*What you should do:*
Can you copy out, word for word, the lines in the records below from the one containing "You are a computer-use agent. Screen" through the one containing "(x=372, y=166)", with both of those lines included?

[Entries for pointing to words and elements]
▬▬▬

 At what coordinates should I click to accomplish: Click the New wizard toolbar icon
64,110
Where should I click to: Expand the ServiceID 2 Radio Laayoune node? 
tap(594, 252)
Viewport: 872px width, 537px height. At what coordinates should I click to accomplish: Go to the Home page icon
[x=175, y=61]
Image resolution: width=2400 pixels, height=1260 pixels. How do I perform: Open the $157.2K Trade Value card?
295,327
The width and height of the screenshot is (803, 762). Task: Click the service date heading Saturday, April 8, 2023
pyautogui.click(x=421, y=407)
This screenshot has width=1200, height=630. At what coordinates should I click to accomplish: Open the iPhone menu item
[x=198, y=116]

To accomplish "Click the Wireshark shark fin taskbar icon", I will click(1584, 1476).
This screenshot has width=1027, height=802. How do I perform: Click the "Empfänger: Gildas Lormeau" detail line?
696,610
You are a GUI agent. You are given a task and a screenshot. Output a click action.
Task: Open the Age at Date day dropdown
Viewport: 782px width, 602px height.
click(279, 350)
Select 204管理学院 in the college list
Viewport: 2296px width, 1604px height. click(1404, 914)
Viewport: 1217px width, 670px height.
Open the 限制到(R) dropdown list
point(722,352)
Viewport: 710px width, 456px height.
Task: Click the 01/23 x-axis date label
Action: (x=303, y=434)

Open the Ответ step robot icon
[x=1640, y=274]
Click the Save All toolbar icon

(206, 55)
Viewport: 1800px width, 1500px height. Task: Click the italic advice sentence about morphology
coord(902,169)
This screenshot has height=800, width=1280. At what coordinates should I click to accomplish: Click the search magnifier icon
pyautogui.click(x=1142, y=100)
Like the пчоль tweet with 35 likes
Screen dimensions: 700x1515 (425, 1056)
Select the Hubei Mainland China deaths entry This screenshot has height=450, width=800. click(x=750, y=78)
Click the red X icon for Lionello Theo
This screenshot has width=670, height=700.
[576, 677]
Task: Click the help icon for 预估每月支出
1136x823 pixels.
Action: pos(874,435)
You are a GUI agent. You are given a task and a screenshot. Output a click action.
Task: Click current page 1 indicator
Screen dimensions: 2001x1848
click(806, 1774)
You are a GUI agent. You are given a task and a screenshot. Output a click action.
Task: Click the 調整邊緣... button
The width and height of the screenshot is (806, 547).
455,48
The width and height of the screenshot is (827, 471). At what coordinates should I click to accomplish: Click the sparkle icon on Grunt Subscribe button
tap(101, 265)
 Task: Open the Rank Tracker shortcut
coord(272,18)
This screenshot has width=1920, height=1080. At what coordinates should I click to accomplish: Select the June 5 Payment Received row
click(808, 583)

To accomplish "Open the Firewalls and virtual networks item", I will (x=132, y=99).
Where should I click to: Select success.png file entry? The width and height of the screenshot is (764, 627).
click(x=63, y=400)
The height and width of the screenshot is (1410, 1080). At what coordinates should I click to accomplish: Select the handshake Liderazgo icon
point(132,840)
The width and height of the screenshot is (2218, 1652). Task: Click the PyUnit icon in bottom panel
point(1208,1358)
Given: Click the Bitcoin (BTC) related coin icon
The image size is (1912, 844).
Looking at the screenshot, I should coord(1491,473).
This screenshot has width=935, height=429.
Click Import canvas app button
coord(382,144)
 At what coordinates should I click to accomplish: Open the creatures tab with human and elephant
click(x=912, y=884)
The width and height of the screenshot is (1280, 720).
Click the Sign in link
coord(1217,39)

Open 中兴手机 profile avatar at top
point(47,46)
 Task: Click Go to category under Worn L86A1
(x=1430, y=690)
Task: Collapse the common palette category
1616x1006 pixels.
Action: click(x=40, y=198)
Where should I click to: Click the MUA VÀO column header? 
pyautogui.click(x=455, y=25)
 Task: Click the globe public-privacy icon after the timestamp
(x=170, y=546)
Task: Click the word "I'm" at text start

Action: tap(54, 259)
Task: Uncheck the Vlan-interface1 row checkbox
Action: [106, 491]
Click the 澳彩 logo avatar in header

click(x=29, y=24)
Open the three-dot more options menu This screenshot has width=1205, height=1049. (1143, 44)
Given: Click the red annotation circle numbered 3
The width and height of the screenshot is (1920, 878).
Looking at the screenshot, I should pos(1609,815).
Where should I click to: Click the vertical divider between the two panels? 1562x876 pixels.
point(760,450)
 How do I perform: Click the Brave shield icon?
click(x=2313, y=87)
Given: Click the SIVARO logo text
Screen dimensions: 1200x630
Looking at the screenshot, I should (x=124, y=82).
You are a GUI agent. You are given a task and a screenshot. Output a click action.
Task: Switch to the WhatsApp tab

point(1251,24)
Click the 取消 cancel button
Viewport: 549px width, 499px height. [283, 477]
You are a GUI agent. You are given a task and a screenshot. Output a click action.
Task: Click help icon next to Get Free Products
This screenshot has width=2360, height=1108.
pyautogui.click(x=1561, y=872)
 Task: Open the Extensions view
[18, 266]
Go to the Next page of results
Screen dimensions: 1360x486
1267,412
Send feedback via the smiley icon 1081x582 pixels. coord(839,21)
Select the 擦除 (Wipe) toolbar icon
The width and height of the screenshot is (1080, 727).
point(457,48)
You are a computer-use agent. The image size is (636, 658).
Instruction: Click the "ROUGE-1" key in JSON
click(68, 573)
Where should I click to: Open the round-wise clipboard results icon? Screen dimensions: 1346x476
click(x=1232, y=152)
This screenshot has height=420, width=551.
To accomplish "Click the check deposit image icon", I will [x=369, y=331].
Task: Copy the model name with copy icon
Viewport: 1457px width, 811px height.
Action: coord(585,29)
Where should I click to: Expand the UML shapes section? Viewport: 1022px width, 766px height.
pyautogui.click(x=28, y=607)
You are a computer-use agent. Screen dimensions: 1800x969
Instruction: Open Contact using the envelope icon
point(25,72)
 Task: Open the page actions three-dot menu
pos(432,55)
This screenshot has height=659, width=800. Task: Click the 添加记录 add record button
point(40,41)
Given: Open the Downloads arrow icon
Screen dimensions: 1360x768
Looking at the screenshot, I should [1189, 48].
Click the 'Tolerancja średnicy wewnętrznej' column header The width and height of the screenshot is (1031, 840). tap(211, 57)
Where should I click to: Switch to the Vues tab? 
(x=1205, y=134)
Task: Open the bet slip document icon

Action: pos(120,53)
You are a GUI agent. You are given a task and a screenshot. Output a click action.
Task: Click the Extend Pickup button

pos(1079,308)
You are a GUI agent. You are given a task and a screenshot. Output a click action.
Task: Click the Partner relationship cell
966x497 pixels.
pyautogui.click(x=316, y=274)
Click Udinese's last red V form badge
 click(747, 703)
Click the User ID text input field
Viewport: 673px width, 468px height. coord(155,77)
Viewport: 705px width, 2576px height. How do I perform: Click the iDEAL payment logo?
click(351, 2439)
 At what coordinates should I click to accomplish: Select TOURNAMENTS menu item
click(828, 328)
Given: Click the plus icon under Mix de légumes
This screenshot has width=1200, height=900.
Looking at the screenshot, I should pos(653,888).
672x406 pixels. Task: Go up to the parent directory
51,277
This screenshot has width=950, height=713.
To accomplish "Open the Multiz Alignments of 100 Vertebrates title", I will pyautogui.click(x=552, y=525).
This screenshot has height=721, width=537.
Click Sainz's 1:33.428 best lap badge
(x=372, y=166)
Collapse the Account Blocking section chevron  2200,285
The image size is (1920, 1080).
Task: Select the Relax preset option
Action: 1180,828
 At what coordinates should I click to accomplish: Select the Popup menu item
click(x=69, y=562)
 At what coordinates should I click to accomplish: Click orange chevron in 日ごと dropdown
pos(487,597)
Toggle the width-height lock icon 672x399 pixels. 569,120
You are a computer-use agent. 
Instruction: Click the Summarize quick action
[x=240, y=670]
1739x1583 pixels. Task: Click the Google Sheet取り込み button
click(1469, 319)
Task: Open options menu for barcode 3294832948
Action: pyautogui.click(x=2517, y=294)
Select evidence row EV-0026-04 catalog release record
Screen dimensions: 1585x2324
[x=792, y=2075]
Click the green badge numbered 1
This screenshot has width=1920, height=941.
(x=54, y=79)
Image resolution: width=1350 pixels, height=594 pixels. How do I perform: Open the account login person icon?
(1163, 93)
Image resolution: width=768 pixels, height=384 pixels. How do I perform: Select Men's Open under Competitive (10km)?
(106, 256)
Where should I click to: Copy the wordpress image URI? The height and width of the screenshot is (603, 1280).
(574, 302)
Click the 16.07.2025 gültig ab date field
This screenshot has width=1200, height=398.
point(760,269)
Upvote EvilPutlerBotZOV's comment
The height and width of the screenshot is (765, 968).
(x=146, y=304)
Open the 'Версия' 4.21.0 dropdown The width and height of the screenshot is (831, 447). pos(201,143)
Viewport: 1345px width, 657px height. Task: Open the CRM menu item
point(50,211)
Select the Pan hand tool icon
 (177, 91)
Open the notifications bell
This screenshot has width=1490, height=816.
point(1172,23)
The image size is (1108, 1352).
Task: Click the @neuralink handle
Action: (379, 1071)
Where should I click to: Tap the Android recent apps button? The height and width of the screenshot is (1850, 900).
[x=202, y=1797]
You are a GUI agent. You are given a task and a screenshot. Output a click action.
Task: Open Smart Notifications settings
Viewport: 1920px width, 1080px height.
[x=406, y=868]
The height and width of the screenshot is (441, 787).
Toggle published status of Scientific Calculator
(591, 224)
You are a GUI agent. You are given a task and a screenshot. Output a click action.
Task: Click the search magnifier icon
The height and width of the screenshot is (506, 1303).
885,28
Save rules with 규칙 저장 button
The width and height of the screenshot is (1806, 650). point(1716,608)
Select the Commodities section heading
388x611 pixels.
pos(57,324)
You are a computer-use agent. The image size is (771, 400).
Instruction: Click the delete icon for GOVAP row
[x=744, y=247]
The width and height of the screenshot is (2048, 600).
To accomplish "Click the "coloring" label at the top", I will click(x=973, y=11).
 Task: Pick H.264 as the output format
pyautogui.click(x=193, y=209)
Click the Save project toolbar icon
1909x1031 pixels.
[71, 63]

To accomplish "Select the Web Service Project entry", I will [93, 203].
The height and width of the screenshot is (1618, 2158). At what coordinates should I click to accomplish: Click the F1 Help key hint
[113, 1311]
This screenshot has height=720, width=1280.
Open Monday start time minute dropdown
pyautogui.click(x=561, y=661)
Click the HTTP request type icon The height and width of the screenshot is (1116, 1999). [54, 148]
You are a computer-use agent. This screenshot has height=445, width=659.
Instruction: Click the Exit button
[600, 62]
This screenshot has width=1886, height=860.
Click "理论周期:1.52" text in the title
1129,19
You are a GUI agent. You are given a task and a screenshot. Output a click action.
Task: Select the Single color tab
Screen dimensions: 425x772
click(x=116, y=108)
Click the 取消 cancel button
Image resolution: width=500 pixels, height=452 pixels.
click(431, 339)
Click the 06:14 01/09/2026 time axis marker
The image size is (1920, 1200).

▬▬▬

*Result of this task:*
You are a computer-use agent. Screen dimensions: 1800x969
Instruction: Open Contact using the envelope icon
point(25,72)
 Task: Open the page actions three-dot menu
pos(432,55)
This screenshot has height=659, width=800. Task: Click the 添加记录 add record button
point(40,41)
Given: Open the Downloads arrow icon
Screen dimensions: 1360x768
Looking at the screenshot, I should [1189, 48].
Click the 'Tolerancja średnicy wewnętrznej' column header The width and height of the screenshot is (1031, 840). tap(211, 57)
Where should I click to: Switch to the Vues tab? 
(x=1205, y=134)
Task: Open the bet slip document icon

Action: pos(120,53)
You are a GUI agent. You are given a task and a screenshot. Output a click action.
Task: Click the Extend Pickup button

pos(1079,308)
You are a GUI agent. You are given a task and a screenshot. Output a click action.
Task: Click the Partner relationship cell
966x497 pixels.
pyautogui.click(x=316, y=274)
Click Udinese's last red V form badge
 click(747, 703)
Click the User ID text input field
Viewport: 673px width, 468px height. coord(155,77)
Viewport: 705px width, 2576px height. How do I perform: Click the iDEAL payment logo?
click(351, 2439)
 At what coordinates should I click to accomplish: Select TOURNAMENTS menu item
click(828, 328)
Given: Click the plus icon under Mix de légumes
This screenshot has width=1200, height=900.
Looking at the screenshot, I should pos(653,888).
672x406 pixels. Task: Go up to the parent directory
51,277
This screenshot has width=950, height=713.
To accomplish "Open the Multiz Alignments of 100 Vertebrates title", I will pyautogui.click(x=552, y=525).
This screenshot has height=721, width=537.
Click Sainz's 1:33.428 best lap badge
(x=372, y=166)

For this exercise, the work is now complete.